Quantum Algorithms for Finite-horizon Markov Decision Processes¶

Conference: ICML2025
arXiv: 2508.05712
Code: None
Area: Image Generation
Keywords: Quantum algorithms, finite-horizon MDPs, quantum value iteration, quantum speedup, sample complexity lower bounds

TL;DR¶

Four quantum value iteration algorithms (QVI-1/2/3/4) are proposed to achieve multi-dimensional quantum speedups in terms of the state space \(S\), action space \(A\), error \(\epsilon\), and horizon \(H\) under both the exact dynamics and generative model settings for finite-horizon time-varying MDPs, alongside proofs of asymptotically optimal quantum lower bounds.

Background & Motivation¶

Background¶

Background: Markov Decision Processes (MDPs) serve as the core mathematical framework for reinforcement learning, but they suffer from a severe "curse of dimensionality" when the state or action spaces are extremely large. Quantum computing has demonstrated significant speedups over classical algorithms in tasks such as unstructured search (Grover) and optimization.

Limitations of Prior Work:

Limitations of Prior Work¶

Limitations of Prior Work: Previous quantum RL algorithms (Wang et al. 2021; Cherrat et al. 2023) were designed only for infinite-horizon, time-invariant MDPs and cannot handle finite-horizon scenarios where the value functions vary over time.

Key Challenge¶

Key Challenge: Although Wiedemann et al. (2022) attempted to address the finite-horizon setting, their sample complexity scales exponentially with respect to \(S\).

Proposed Solution¶

Proposed Solution: The quantum walk approach by Naguleswaran et al. (2006) is only applicable to deterministic shortest path problems and cannot be generalized to general MDPs.

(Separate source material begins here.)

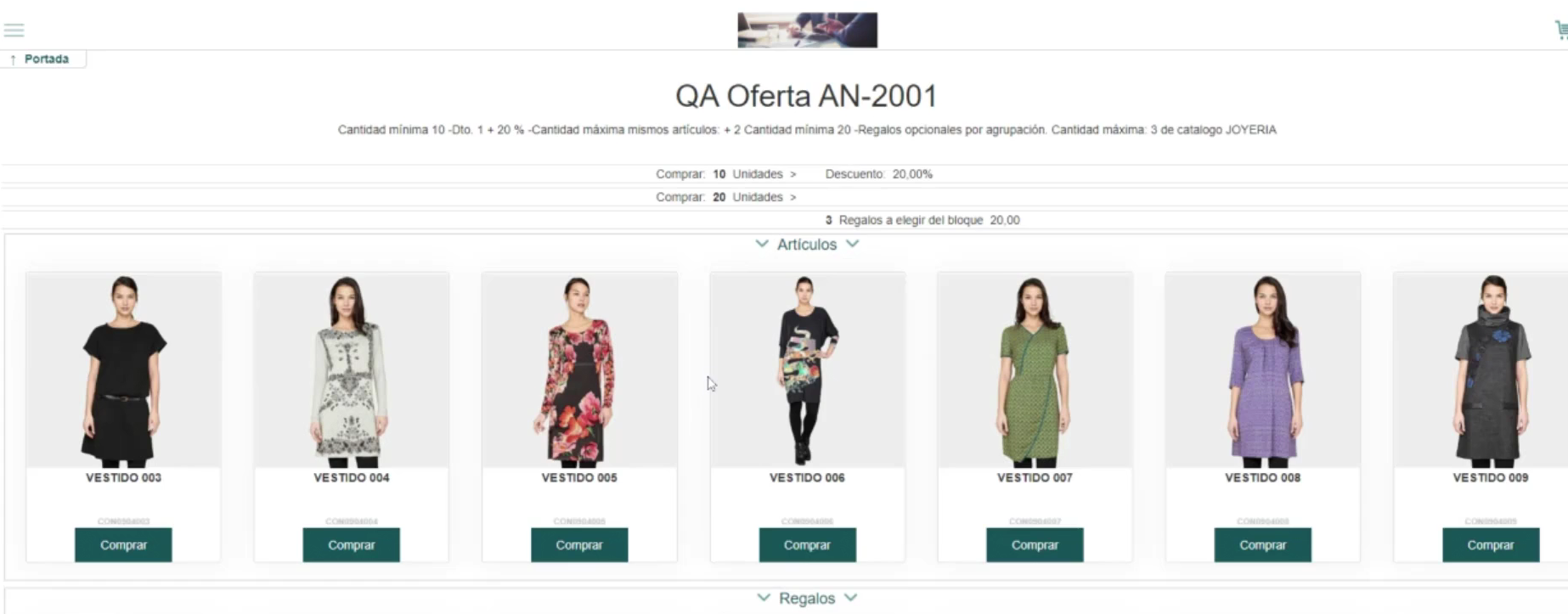Open the hamburger menu icon
Screen dimensions: 1568x614
[14, 31]
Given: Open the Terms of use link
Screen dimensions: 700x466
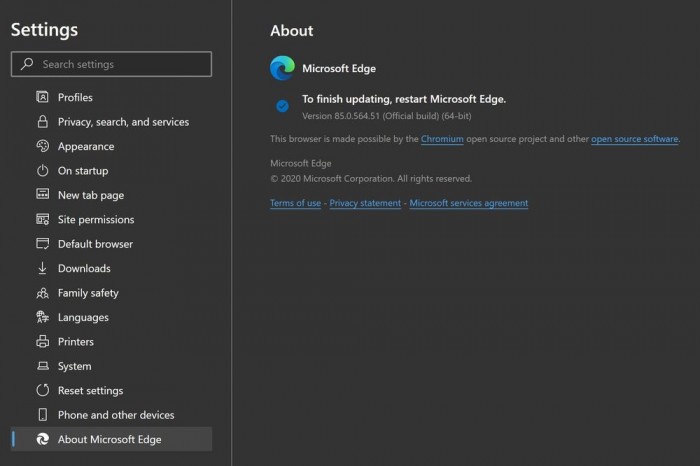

Goal: To design quantum algorithms that break the classical complexity lower bounds under both the exact dynamics setting and the generative model setting of finite-horizon, time-varying MDPs.

Method¶

Problem Formulation¶

A finite-horizon time-varying MDP is defined as a five-tuple \(\mathcal{M} = (\mathcal{S}, \mathcal{A}, \{P_h\}, \{r_h\}, H)\), where \(S = |\mathcal{S}|\), \(A = |\mathcal{A}|\), and \(H\) is the time horizon. The value functions satisfy the Bellman recurrence relation:

\[V_h^*(s) = \max_{a \in \mathcal{A}} \left\{ r_h(s,a) + \sum_{s'} P_h(s'|s,a) V_{h+1}^*(s') \right\}\]

Setting 1: Exact Dynamics (Section 3)¶

QVI-1 — Quadratic Speedup over Action Space \(A\)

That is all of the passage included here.